Work to complete: Please retype the records below exactly as they stand.
________________________
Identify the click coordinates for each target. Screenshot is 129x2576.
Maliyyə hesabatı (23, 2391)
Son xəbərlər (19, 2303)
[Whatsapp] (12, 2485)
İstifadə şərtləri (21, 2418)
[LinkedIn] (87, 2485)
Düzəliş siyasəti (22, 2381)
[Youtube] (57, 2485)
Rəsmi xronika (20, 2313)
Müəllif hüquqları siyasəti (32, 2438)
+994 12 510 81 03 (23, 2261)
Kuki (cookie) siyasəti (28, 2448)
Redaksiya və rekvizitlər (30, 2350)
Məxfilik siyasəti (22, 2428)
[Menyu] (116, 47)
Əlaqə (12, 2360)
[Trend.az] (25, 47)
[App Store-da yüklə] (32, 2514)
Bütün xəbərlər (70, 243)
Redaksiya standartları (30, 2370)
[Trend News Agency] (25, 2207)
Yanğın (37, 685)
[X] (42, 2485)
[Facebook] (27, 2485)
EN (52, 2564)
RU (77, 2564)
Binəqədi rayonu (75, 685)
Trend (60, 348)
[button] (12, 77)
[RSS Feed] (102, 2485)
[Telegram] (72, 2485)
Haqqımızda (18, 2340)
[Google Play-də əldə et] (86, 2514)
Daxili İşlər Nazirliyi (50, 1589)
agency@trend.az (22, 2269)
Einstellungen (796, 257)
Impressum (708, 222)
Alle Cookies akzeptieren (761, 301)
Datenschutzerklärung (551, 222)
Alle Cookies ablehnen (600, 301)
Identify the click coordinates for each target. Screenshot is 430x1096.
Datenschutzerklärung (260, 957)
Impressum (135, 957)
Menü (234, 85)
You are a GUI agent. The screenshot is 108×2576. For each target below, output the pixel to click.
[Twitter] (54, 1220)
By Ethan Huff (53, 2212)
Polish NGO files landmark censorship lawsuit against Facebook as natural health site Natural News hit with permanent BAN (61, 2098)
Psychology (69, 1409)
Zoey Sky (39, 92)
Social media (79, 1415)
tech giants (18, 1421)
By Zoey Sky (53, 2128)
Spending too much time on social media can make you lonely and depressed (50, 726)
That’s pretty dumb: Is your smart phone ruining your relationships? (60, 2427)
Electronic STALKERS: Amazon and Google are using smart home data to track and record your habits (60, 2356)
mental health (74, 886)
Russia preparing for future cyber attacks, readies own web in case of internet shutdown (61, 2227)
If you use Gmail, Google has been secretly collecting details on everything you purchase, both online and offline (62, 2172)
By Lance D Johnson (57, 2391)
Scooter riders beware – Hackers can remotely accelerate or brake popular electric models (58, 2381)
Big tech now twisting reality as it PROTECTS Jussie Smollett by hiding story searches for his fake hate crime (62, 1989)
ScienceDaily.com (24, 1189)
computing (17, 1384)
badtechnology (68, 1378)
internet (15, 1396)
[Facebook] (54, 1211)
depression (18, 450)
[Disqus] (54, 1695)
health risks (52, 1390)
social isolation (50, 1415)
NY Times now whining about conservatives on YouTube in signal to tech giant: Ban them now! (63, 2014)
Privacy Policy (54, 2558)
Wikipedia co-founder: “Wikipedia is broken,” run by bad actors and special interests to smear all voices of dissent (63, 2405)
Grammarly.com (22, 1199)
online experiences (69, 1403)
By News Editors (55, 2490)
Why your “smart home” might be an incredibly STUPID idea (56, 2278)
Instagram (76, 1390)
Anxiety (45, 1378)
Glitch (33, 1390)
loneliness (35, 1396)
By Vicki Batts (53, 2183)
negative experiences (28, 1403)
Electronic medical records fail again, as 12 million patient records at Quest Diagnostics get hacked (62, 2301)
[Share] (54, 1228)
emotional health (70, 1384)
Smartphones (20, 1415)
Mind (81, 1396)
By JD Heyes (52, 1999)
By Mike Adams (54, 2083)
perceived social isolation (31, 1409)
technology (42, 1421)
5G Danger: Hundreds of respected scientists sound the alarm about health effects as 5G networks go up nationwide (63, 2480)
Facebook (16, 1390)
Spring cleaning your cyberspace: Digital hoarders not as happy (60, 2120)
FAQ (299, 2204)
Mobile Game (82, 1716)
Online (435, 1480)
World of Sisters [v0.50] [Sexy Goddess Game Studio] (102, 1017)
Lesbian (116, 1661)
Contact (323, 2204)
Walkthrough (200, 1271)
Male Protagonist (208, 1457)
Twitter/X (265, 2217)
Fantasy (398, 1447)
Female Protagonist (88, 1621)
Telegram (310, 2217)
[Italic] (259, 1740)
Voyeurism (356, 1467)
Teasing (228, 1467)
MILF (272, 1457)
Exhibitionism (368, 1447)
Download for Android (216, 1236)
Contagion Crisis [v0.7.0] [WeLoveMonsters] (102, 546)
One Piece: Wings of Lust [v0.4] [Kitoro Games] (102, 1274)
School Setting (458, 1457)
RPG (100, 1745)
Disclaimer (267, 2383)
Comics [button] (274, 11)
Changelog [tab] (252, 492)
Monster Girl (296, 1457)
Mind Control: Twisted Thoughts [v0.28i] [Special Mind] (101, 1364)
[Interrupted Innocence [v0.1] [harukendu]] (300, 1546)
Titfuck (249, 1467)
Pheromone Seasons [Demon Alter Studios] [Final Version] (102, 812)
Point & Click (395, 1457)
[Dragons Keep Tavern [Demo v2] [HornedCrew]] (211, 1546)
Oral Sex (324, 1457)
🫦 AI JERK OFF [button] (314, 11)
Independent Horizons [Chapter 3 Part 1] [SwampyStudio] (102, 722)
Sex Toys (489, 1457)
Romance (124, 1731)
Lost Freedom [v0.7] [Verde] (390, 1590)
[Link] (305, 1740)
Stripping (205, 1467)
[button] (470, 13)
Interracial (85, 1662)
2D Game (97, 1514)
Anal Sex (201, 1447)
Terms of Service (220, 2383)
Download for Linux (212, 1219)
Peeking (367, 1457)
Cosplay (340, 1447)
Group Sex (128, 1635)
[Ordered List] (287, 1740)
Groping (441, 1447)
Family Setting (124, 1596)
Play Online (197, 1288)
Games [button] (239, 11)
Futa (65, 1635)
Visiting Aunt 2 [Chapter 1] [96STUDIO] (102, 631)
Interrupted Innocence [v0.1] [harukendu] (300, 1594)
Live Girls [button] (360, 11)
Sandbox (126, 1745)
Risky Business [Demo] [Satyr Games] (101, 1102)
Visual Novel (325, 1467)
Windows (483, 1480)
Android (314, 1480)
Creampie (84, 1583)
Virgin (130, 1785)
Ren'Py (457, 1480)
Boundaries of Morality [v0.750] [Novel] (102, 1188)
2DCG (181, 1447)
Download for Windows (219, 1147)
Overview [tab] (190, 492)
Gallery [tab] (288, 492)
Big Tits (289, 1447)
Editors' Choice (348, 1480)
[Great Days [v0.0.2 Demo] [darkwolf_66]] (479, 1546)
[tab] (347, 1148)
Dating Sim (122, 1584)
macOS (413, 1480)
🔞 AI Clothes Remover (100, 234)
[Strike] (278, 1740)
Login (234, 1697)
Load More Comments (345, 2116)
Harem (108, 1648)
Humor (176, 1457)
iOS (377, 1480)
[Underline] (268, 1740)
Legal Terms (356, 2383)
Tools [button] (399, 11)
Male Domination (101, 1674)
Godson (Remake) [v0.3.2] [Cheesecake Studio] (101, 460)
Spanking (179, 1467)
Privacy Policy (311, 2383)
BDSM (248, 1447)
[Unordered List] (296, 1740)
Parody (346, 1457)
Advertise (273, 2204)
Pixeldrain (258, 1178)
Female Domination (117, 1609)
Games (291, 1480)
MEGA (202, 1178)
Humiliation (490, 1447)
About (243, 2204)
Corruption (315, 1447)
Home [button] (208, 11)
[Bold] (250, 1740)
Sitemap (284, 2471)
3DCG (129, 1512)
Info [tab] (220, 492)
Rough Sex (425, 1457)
________________________
Finished task:
Identify the click coordinates for each target. Screenshot is 129x2576.
Maliyyə hesabatı (23, 2391)
Son xəbərlər (19, 2303)
[Whatsapp] (12, 2485)
İstifadə şərtləri (21, 2418)
[LinkedIn] (87, 2485)
Düzəliş siyasəti (22, 2381)
[Youtube] (57, 2485)
Rəsmi xronika (20, 2313)
Müəllif hüquqları siyasəti (32, 2438)
+994 12 510 81 03 (23, 2261)
Kuki (cookie) siyasəti (28, 2448)
Redaksiya və rekvizitlər (30, 2350)
Məxfilik siyasəti (22, 2428)
[Menyu] (116, 47)
Əlaqə (12, 2360)
[Trend.az] (25, 47)
[App Store-da yüklə] (32, 2514)
Bütün xəbərlər (70, 243)
Redaksiya standartları (30, 2370)
[Trend News Agency] (25, 2207)
Yanğın (37, 685)
[X] (42, 2485)
[Facebook] (27, 2485)
EN (52, 2564)
RU (77, 2564)
Binəqədi rayonu (75, 685)
Trend (60, 348)
[button] (12, 77)
[RSS Feed] (102, 2485)
[Telegram] (72, 2485)
Haqqımızda (18, 2340)
[Google Play-də əldə et] (86, 2514)
Daxili İşlər Nazirliyi (50, 1589)
agency@trend.az (22, 2269)
Einstellungen (796, 257)
Impressum (708, 222)
Alle Cookies akzeptieren (761, 301)
Datenschutzerklärung (551, 222)
Alle Cookies ablehnen (600, 301)
Identify the click coordinates for each target. Screenshot is 430x1096.
Datenschutzerklärung (260, 957)
Impressum (135, 957)
Menü (234, 85)
You are a GUI agent. The screenshot is 108×2576. For each target below, output the pixel to click.
[Twitter] (54, 1220)
By Ethan Huff (53, 2212)
Polish NGO files landmark censorship lawsuit against Facebook as natural health site Natural News hit with permanent BAN (61, 2098)
Psychology (69, 1409)
Zoey Sky (39, 92)
Social media (79, 1415)
tech giants (18, 1421)
By Zoey Sky (53, 2128)
Spending too much time on social media can make you lonely and depressed (50, 726)
That’s pretty dumb: Is your smart phone ruining your relationships? (60, 2427)
Electronic STALKERS: Amazon and Google are using smart home data to track and record your habits (60, 2356)
mental health (74, 886)
Russia preparing for future cyber attacks, readies own web in case of internet shutdown (61, 2227)
If you use Gmail, Google has been secretly collecting details on everything you purchase, both online and offline (62, 2172)
By Lance D Johnson (57, 2391)
Scooter riders beware – Hackers can remotely accelerate or brake popular electric models (58, 2381)
Big tech now twisting reality as it PROTECTS Jussie Smollett by hiding story searches for his fake hate crime (62, 1989)
ScienceDaily.com (24, 1189)
computing (17, 1384)
badtechnology (68, 1378)
internet (15, 1396)
[Facebook] (54, 1211)
depression (18, 450)
[Disqus] (54, 1695)
health risks (52, 1390)
social isolation (50, 1415)
NY Times now whining about conservatives on YouTube in signal to tech giant: Ban them now! (63, 2014)
Privacy Policy (54, 2558)
Wikipedia co-founder: “Wikipedia is broken,” run by bad actors and special interests to smear all voices of dissent (63, 2405)
Grammarly.com (22, 1199)
online experiences (69, 1403)
By News Editors (55, 2490)
Why your “smart home” might be an incredibly STUPID idea (56, 2278)
Instagram (76, 1390)
Anxiety (45, 1378)
Glitch (33, 1390)
loneliness (35, 1396)
By Vicki Batts (53, 2183)
negative experiences (28, 1403)
Electronic medical records fail again, as 12 million patient records at Quest Diagnostics get hacked (62, 2301)
[Share] (54, 1228)
emotional health (70, 1384)
Smartphones (20, 1415)
Mind (81, 1396)
By JD Heyes (52, 1999)
By Mike Adams (54, 2083)
perceived social isolation (31, 1409)
technology (42, 1421)
5G Danger: Hundreds of respected scientists sound the alarm about health effects as 5G networks go up nationwide (63, 2480)
Facebook (16, 1390)
Spring cleaning your cyberspace: Digital hoarders not as happy (60, 2120)
FAQ (299, 2204)
Mobile Game (82, 1716)
Online (435, 1480)
World of Sisters [v0.50] [Sexy Goddess Game Studio] (102, 1017)
Lesbian (116, 1661)
Contact (323, 2204)
Walkthrough (200, 1271)
Male Protagonist (208, 1457)
Twitter/X (265, 2217)
Fantasy (398, 1447)
Female Protagonist (88, 1621)
Telegram (310, 2217)
[Italic] (259, 1740)
Voyeurism (356, 1467)
Teasing (228, 1467)
MILF (272, 1457)
Exhibitionism (368, 1447)
Download for Android (216, 1236)
Contagion Crisis [v0.7.0] [WeLoveMonsters] (102, 546)
One Piece: Wings of Lust [v0.4] [Kitoro Games] (102, 1274)
School Setting (458, 1457)
RPG (100, 1745)
Disclaimer (267, 2383)
Comics [button] (274, 11)
Changelog [tab] (252, 492)
Monster Girl (296, 1457)
Mind Control: Twisted Thoughts [v0.28i] [Special Mind] (101, 1364)
[Interrupted Innocence [v0.1] [harukendu]] (300, 1546)
Titfuck (249, 1467)
Pheromone Seasons [Demon Alter Studios] [Final Version] (102, 812)
Point & Click (395, 1457)
[Dragons Keep Tavern [Demo v2] [HornedCrew]] (211, 1546)
Oral Sex (324, 1457)
🫦 AI JERK OFF [button] (314, 11)
Independent Horizons [Chapter 3 Part 1] [SwampyStudio] (102, 722)
Sex Toys (489, 1457)
Romance (124, 1731)
Lost Freedom [v0.7] [Verde] (390, 1590)
[Link] (305, 1740)
Stripping (205, 1467)
[button] (470, 13)
Interracial (85, 1662)
2D Game (97, 1514)
Anal Sex (201, 1447)
Terms of Service (220, 2383)
Download for Linux (212, 1219)
Peeking (367, 1457)
Cosplay (340, 1447)
Group Sex (128, 1635)
[Ordered List] (287, 1740)
Groping (441, 1447)
Family Setting (124, 1596)
Play Online (197, 1288)
Games [button] (239, 11)
Futa (65, 1635)
Visiting Aunt 2 [Chapter 1] [96STUDIO] (102, 631)
Interrupted Innocence [v0.1] [harukendu] (300, 1594)
Live Girls [button] (360, 11)
Sandbox (126, 1745)
Risky Business [Demo] [Satyr Games] (101, 1102)
Visual Novel (325, 1467)
Windows (483, 1480)
Android (314, 1480)
Creampie (84, 1583)
Virgin (130, 1785)
Ren'Py (457, 1480)
Boundaries of Morality [v0.750] [Novel] (102, 1188)
2DCG (181, 1447)
Download for Windows (219, 1147)
Overview [tab] (190, 492)
Gallery [tab] (288, 492)
Big Tits (289, 1447)
Editors' Choice (348, 1480)
[Great Days [v0.0.2 Demo] [darkwolf_66]] (479, 1546)
[tab] (347, 1148)
Dating Sim (122, 1584)
macOS (413, 1480)
🔞 AI Clothes Remover (100, 234)
[Strike] (278, 1740)
Login (234, 1697)
Load More Comments (345, 2116)
Harem (108, 1648)
Humor (176, 1457)
iOS (377, 1480)
[Underline] (268, 1740)
Legal Terms (356, 2383)
Tools [button] (399, 11)
Male Domination (101, 1674)
Godson (Remake) [v0.3.2] [Cheesecake Studio] (101, 460)
Spanking (179, 1467)
Privacy Policy (311, 2383)
BDSM (248, 1447)
[Unordered List] (296, 1740)
Parody (346, 1457)
Advertise (273, 2204)
Pixeldrain (258, 1178)
Female Domination (117, 1609)
Games (291, 1480)
MEGA (202, 1178)
Humiliation (490, 1447)
About (243, 2204)
Corruption (315, 1447)
Home [button] (208, 11)
[Bold] (250, 1740)
Sitemap (284, 2471)
3DCG (129, 1512)
Info [tab] (220, 492)
Rough Sex (425, 1457)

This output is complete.